The District is slated to receive $225 million in federal infrastructure funding over five years to repair eight bridges in the city, including the Roosevelt Bridge, D.C. Mayor Muriel E. Bowser (D) said last month.

The Roosevelt Bridge carries Interstate 66 over the Potomac and is a commuter artery that supported about 150,000 vehicles daily before the pandemic. It has not had a major rehabilitation since it opened in 1964 and was rated in “poor” condition in 2018, officials said — a designation that doesn’t necessarily mean it is unsafe to use. It is also past a bridge’s 50-year life span.

A report card by the American Society of Civil Engineers last year gave District bridges a B-minus grade, saying that about 3 percent of bridges in the city are classified as poor even as “significant progress” has been made in the past decade to rehabilitate and replace old spans.

About 30 percent of the District’s 244 highway bridges — 208 are owned by DDOT and 36 fall under the National Park Service — will need to be rehabilitated in the next decade, according to the engineering report. Those include bridges built or rehabilitated before 1980.

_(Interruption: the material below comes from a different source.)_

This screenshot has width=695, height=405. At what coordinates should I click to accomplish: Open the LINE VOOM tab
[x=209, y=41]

$27 billion in new money aimed at fixing the nation’s aging bridges

The report listed the Roosevelt Bridge, along with the H Street Bridge near Union Station, as top priorities. Both “have continued to deteriorate in recent years and are now considered to be in poor condition,” the report said. A bridge rated as poor could become unsafe without substantial improvements, according to the engineers group.

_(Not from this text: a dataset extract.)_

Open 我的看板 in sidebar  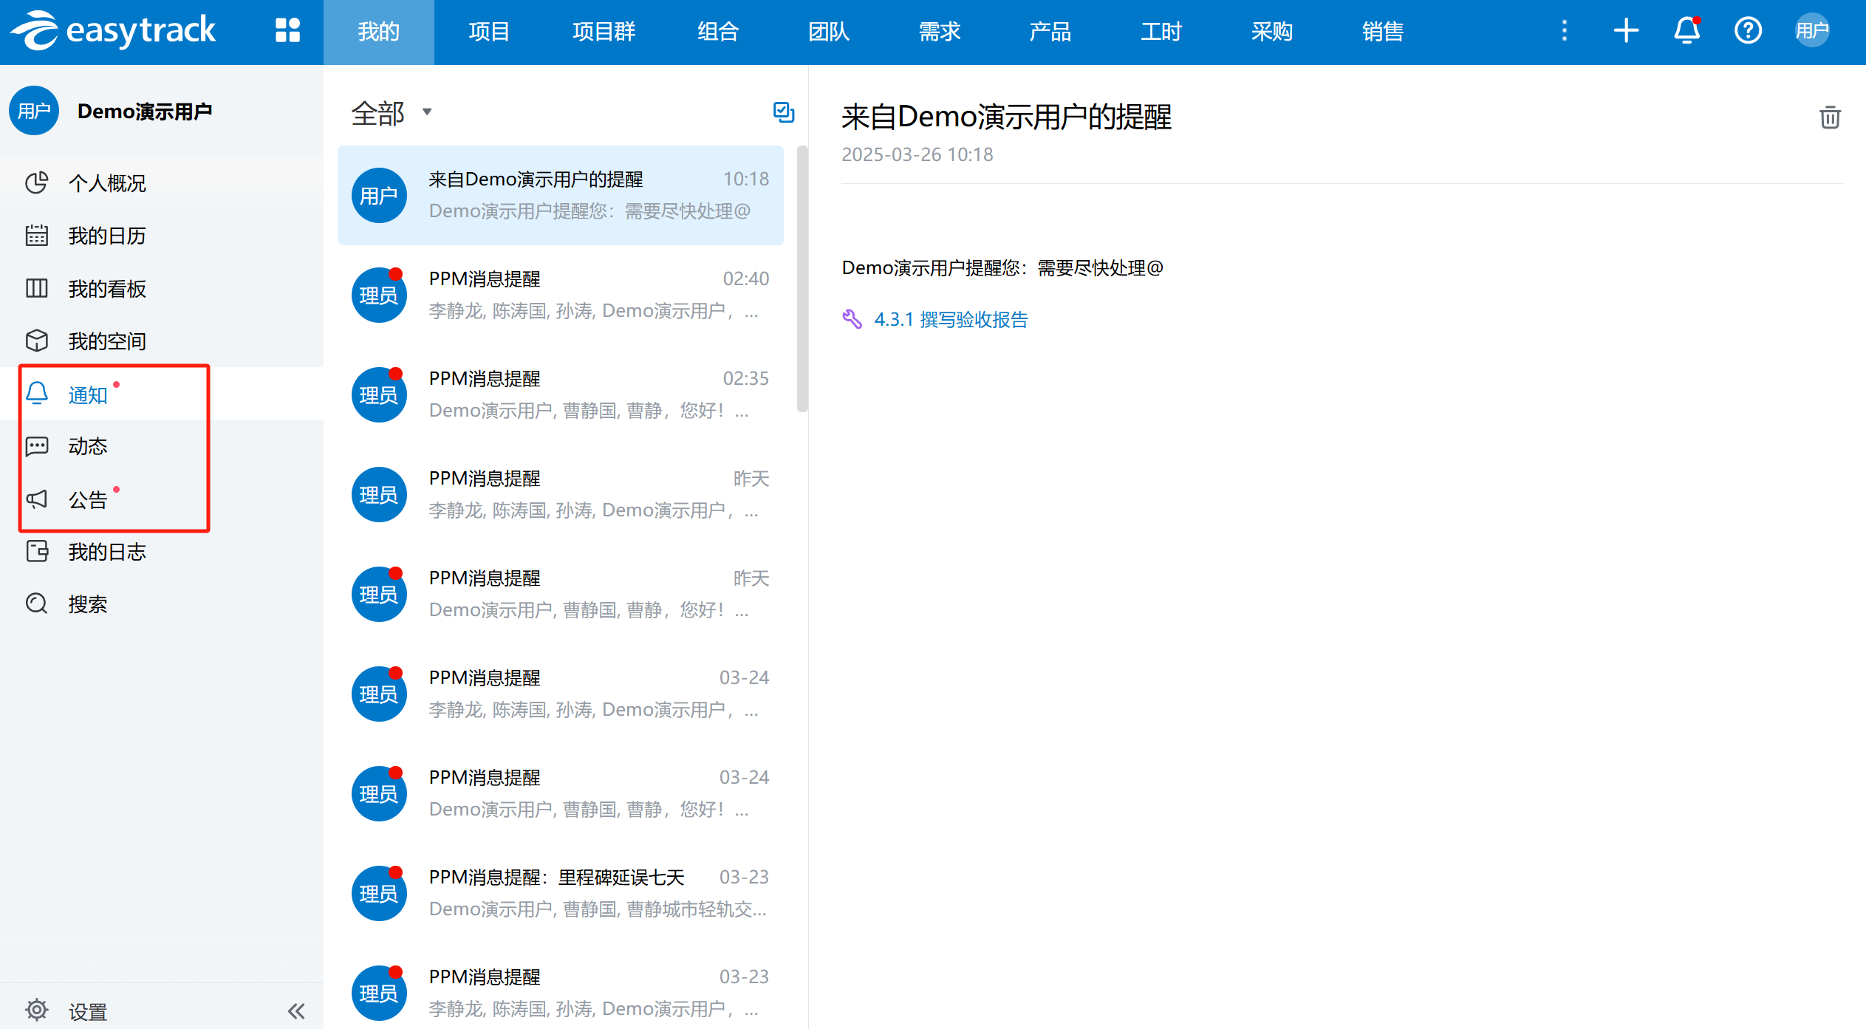106,289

Although rush-hour commute levels into D.C. are down compared to before the pandemic, traffic could pick up in the coming weeks as more companies and federal agencies call back workers. Even with reduced traffic levels, some commuters this week reported backups and delays.

“We do encourage people traveling between Arlington County and Washington, D.C., to consider other routes on Key Bridge or Memorial Bridge, or transit options like Metrobus, the DC Circulator bus or Metrorail,” said Arlington County spokeswoman Claudia Pors.

Bus riders, however, are also being affected by the Roosevelt Bridge restrictions. At least six routes that carry passengers between Northern Virginia and downtown Washington are using alternate crossings, including Metrobus Routes 3Y and 16Y, which service Arlington.

Metro said Monday the routes will detour until further notice: The 3Y, from Langston Boulevard to McPherson Square, is entering the District over the Francis Scott Key Memorial Bridge while the 16Y, which travels between Columbia Pike and Farragut Square, is traveling over the Arlington Memorial Bridge. Both routes continue to serve all stops, but passengers should expect delays and consider switching to Metrorail, transit agency spokeswoman Sherri Ly said.

The rail system is struggling through its own service problems, with 60 percent of Metro’s rail car fleet out of service until at least April because of a federal safety investigation.

Metro shaves 10 minutes off wait time on Blue, Orange and Silver lines

Fairfax Connector said Routes 697 and 699 are detouring to Interstate 395 and the 14th Street Bridge, which probably will extend travel times for passengers heading downtown. Riders should expect a longer trip, although the changes will not affect the number of stops served.

Two OmniRide routes that serve Prince William County — the 601 from Manassas and the 611 from Gainesville — also are using the 14th Street Bridge while skipping three stops in the morning in the District. OmniRide officials said they will evaluate the effects on service in coming weeks.

DDOT Director Everett Lott said over the weekend that the city is restricting heavy vehicles from the bridge “out of an abundance of caution.”

In the meantime, Lawrence said he will time his arrival at the bridge later than the usual 8 a.m. to avoid the thickest traffic and also will consider other routes. He said he expects that traffic will worsen as offices reopen. The bridge chaos, he said, might result in the company reconsidering plans that require workers to be in the office three times a week.

“We’re going to have to figure out how everybody can manage this and not add another 30 or 40 minutes to their commute every morning,” he said.